Tribal officials maintain that the Indian Health Service is required under federal law to provide a year’s notice to Congress whenever it plans to close one of its hospitals. They say that didn’t happen before critical services were halted last fall at the Acoma-Canoncito-Laguna Service Unit hospital.
Criticism of the Indian Health Service and chronic funding inadequacies have spanned decades and numerous presidential administrations. Lawyers for Acoma said the closure of the hospital marks the latest example as the agency moves to downsize smaller hospitals in favor of having centralized health care facilities.
Tribal officials also pointed to the availability of federal coronavirus relief funding, saying the agency has refused to tap that money to help address what Vallo called “a life-and-death situation” at Acoma.
“While we have pleaded with the Indian Health Service in letters, emails and phone calls to reverse its decision and restore the hospital to full operational capacity, our pleas have fallen on deaf ears,” Vallo said. “We have been given one bureaucratic excuse after another for the agency’s unconscionable decision.”
At least one tribal member who had a heart attack died after emergency services were no longer available at the hospital, he said.
Vallo said court action was the tribe’s only option. The lawsuit is asking that current levels of service be maintained until a year after notice is given to Congress.

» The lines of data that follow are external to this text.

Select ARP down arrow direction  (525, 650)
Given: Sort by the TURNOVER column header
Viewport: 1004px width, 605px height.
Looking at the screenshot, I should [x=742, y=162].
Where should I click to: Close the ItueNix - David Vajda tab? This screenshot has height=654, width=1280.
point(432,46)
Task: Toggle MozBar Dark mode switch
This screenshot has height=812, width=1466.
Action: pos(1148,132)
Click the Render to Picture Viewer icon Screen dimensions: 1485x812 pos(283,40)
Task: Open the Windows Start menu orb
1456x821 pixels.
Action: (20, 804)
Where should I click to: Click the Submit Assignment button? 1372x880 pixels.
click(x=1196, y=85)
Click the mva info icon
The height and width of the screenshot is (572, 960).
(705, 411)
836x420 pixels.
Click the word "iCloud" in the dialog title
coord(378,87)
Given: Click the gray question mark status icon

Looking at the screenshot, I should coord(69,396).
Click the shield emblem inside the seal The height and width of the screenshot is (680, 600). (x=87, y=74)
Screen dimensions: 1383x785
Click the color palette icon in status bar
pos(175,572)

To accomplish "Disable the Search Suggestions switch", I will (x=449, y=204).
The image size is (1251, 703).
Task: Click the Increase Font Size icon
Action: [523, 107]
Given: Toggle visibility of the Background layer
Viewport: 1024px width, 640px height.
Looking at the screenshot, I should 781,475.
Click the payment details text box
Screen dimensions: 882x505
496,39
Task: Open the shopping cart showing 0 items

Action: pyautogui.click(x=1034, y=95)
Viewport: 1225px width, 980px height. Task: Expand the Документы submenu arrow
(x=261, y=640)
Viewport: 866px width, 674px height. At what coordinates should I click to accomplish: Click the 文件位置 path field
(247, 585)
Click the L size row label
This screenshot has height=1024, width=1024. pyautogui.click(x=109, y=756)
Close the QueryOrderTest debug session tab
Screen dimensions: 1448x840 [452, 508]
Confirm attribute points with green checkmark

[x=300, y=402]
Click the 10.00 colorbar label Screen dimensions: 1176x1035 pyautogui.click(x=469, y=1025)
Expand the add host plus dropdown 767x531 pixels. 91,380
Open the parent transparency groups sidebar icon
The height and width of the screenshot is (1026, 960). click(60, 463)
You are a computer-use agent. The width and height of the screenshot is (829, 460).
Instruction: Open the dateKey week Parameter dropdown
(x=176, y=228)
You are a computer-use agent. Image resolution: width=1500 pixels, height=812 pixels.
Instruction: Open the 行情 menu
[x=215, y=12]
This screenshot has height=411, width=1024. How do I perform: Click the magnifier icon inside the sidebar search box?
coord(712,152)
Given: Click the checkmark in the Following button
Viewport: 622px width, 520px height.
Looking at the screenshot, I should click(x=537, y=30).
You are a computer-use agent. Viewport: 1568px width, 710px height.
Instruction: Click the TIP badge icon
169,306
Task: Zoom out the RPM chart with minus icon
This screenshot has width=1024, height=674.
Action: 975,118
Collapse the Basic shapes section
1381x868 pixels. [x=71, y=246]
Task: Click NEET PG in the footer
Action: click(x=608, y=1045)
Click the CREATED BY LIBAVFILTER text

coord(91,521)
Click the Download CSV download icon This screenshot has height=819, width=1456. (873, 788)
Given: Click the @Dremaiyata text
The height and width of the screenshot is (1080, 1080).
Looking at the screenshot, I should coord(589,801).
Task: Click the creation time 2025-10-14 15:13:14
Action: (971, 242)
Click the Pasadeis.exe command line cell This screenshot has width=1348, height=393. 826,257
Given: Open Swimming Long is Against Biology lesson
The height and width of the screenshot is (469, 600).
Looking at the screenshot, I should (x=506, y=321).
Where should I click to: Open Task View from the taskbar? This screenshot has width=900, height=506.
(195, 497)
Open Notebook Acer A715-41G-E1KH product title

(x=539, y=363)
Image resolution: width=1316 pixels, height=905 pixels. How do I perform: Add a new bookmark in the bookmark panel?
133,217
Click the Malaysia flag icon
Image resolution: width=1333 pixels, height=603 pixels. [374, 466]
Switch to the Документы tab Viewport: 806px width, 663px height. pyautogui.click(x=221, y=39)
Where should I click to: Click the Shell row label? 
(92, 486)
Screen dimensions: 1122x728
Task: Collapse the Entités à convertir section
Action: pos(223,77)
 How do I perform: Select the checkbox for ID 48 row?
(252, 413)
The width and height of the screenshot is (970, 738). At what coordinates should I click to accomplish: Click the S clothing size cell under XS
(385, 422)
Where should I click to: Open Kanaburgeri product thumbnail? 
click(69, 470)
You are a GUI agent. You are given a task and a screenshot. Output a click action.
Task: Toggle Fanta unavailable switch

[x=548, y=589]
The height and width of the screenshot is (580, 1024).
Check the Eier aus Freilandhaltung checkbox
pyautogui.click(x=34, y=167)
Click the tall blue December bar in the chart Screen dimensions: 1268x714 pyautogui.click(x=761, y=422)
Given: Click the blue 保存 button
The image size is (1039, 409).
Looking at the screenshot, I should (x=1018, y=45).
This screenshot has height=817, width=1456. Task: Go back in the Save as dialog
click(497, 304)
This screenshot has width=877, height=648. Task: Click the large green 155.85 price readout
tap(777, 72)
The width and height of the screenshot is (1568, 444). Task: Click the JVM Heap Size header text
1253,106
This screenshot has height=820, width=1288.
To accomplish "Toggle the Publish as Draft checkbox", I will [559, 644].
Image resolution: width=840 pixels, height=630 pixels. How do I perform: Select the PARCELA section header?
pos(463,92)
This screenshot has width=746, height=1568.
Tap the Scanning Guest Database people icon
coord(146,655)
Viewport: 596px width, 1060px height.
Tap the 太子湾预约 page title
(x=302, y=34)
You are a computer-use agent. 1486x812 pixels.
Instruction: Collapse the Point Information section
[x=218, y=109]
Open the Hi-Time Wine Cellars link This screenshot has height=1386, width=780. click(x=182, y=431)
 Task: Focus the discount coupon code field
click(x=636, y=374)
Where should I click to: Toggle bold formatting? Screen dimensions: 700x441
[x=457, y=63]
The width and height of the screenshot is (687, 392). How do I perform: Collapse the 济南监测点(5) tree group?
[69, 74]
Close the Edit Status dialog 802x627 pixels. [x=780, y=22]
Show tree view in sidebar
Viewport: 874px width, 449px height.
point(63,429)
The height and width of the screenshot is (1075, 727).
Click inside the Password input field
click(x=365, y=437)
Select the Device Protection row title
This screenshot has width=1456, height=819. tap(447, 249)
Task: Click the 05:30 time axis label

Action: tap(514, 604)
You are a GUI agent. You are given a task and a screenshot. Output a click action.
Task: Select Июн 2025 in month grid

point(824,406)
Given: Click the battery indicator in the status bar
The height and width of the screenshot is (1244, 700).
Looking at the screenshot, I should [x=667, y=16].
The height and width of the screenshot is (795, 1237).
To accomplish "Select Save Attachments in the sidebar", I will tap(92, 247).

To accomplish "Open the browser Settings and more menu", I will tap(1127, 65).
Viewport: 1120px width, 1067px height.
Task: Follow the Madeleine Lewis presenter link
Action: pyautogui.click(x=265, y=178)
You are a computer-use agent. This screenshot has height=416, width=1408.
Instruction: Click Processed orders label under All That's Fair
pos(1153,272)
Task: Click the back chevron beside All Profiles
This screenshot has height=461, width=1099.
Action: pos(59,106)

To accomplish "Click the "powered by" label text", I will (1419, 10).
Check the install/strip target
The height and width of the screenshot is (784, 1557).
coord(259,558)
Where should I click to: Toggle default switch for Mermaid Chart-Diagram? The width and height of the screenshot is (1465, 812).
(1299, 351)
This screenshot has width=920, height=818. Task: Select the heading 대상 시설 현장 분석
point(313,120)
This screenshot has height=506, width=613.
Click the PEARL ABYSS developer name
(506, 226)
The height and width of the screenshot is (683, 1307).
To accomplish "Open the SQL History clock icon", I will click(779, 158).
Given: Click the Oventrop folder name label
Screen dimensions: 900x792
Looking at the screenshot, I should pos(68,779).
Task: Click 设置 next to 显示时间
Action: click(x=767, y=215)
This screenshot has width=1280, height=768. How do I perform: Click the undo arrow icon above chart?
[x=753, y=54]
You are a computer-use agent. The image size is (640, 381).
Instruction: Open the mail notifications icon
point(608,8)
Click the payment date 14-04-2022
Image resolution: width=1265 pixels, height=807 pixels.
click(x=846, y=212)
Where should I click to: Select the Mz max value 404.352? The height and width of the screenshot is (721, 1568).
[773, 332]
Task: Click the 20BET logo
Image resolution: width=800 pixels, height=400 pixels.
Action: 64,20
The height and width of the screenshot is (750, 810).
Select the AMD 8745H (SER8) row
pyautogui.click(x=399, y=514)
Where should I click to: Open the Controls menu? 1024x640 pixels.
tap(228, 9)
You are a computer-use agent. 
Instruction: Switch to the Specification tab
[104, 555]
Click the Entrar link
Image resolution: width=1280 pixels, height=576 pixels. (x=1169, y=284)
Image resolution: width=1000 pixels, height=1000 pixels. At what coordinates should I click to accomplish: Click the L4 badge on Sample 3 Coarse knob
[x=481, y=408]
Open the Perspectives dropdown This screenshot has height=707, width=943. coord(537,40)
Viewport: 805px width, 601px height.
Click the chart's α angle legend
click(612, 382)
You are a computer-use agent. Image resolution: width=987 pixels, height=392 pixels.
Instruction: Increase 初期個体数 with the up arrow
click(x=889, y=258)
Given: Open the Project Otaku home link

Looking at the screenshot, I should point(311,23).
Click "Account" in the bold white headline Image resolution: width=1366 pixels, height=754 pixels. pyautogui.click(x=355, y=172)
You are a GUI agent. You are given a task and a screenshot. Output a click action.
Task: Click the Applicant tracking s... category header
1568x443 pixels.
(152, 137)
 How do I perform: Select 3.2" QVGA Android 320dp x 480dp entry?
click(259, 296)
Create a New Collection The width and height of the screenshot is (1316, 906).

In an initial ruling Friday, a judge dismissed the agency’s claims that shutting down the hospital was within the government’s discretion and granted the pueblo’s request for a temporary restraining order calling for services be maintained for at least two weeks until a hearing on a preliminary injunction.
The Indian Health Service said in a statement that there are not enough health care workers to provide inpatient and emergency department services at the hospital, which serves Acoma and other neighboring tribal communities.
The agency also disputed claims that it was required to give advance notice of the hospital’s closure since it was considered a temporary move that resulted from safety concerns because of the lack of staff.
Indian Health Service spokesman Joshua Barnett said the agency remains committed to providing comprehensive care to Acoma patients but acknowledged that permanent changes would be coming.
Questions about the hospital’s future came up last year after the Indian Health Service received a proposal from Laguna Pueblo, a neighboring community that had plans to open a new health clinic that would offer similar services.
Citing a reduction in funds for federally operated programs, the agency indicated at the time that it would redesign what would be offered at Acoma and began notifying employees – prompting many to retire, resign or transfer.
The new health center at Laguna was expected to open in February, but Barnett did not say what the agency was doing to fill the void left by the lack of emergency and in-patient care at Acoma.
The nearest hospital to Acoma and the other pueblos is about an hour drive away in Albuquerque.
Members of New Mexico’s congressional delegation, state lawmakers and Democratic Gov. Michelle Lujan Grisham have written letters to federal officials in support of Acoma. In her latest letter, Lujan Grisham asked President Joe Biden to step in and reverse the agency’s decision.
“This administration has the opportunity and, indeed, the responsibility to cure the historical institutional racism that has created disparities in access to quality healthcare for American Indians. Your administration can start with the IHS system,” Lujan Grisham wrote.
Gregg Smith, the tribe’s Washington-based legal counsel, said that model puts more distance between Native Americans and health care.
“If your homeland doesn’t have the necessary medical services, in a sense it is not a habitable place at some level,” he said. “Federal law says the federal government has to provide to make these reservations habitable and when they pull back, Acoma is less habitable now or will be less habitable when this hospital is downsized, if they succeed.”
Vallo said the Indian Health Service’s decision has created what he described as Third World conditions for the tribe. Aside from emergency and in-patient services, women’s health care services, optometry, podiatry and pediatric care also were discontinued.
“No other town, city or civilized country would find this acceptable,” Vallo said. “Yet, it happens way too often in Native American communities.”